▸ TASK GOAL
Output the line containing "Show info for Product Custom Options", then every remaining line of the entries below, exactly as written and with no other text.

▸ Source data
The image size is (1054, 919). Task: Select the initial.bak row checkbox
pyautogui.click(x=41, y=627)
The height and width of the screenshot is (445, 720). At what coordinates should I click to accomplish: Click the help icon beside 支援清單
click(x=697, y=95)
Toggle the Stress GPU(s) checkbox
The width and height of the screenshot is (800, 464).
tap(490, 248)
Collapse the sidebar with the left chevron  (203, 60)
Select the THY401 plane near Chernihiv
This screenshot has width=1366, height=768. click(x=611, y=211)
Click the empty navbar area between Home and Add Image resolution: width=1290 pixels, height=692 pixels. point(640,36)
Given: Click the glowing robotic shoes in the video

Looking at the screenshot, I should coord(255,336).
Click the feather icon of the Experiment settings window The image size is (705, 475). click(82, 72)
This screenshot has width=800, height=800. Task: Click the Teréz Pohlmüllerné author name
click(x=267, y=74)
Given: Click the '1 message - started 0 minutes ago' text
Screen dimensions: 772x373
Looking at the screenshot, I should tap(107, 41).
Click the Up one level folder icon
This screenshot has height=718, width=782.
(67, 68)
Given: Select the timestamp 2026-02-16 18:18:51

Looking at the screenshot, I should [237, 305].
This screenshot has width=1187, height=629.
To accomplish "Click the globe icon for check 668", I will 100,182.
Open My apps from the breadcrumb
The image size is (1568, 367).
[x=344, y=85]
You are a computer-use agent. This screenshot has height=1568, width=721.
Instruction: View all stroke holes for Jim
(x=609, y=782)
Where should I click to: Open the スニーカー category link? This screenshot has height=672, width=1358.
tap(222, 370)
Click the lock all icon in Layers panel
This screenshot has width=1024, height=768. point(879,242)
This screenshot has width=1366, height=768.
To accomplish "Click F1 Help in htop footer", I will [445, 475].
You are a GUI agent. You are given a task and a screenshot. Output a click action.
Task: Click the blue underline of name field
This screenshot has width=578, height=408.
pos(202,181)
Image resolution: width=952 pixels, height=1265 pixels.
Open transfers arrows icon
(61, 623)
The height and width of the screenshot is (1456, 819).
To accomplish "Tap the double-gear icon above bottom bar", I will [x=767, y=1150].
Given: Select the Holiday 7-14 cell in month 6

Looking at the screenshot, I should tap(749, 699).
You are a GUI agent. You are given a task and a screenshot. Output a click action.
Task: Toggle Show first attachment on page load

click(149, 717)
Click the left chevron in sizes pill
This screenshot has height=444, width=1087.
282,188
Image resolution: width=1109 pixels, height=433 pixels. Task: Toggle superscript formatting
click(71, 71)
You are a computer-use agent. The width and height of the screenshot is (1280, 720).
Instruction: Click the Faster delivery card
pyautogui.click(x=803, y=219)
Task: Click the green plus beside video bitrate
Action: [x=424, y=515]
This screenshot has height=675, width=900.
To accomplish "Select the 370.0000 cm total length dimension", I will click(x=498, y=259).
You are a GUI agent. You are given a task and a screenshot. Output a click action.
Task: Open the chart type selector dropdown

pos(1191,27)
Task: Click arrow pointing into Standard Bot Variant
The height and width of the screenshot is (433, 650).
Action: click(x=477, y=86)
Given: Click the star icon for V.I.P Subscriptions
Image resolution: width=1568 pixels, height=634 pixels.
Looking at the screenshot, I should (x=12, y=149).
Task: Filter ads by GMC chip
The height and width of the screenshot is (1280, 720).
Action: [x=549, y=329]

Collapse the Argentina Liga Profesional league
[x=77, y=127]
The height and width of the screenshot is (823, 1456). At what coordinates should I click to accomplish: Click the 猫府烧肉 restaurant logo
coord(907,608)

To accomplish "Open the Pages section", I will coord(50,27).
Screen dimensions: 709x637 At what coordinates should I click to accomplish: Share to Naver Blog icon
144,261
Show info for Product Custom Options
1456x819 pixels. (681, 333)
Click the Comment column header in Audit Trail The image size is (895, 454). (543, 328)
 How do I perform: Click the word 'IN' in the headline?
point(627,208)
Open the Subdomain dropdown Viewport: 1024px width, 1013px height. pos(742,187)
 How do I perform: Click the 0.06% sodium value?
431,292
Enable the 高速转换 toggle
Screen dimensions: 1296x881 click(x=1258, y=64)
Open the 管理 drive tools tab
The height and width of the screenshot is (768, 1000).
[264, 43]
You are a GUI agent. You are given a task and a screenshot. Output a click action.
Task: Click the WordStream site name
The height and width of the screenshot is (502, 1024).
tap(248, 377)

▸ TASK RESPONSE
Show info for Product Custom Options
1456x819 pixels. (681, 333)
Click the Comment column header in Audit Trail The image size is (895, 454). (543, 328)
 How do I perform: Click the word 'IN' in the headline?
point(627,208)
Open the Subdomain dropdown Viewport: 1024px width, 1013px height. pos(742,187)
 How do I perform: Click the 0.06% sodium value?
431,292
Enable the 高速转换 toggle
Screen dimensions: 1296x881 click(x=1258, y=64)
Open the 管理 drive tools tab
The height and width of the screenshot is (768, 1000).
[264, 43]
You are a GUI agent. You are given a task and a screenshot. Output a click action.
Task: Click the WordStream site name
The height and width of the screenshot is (502, 1024).
tap(248, 377)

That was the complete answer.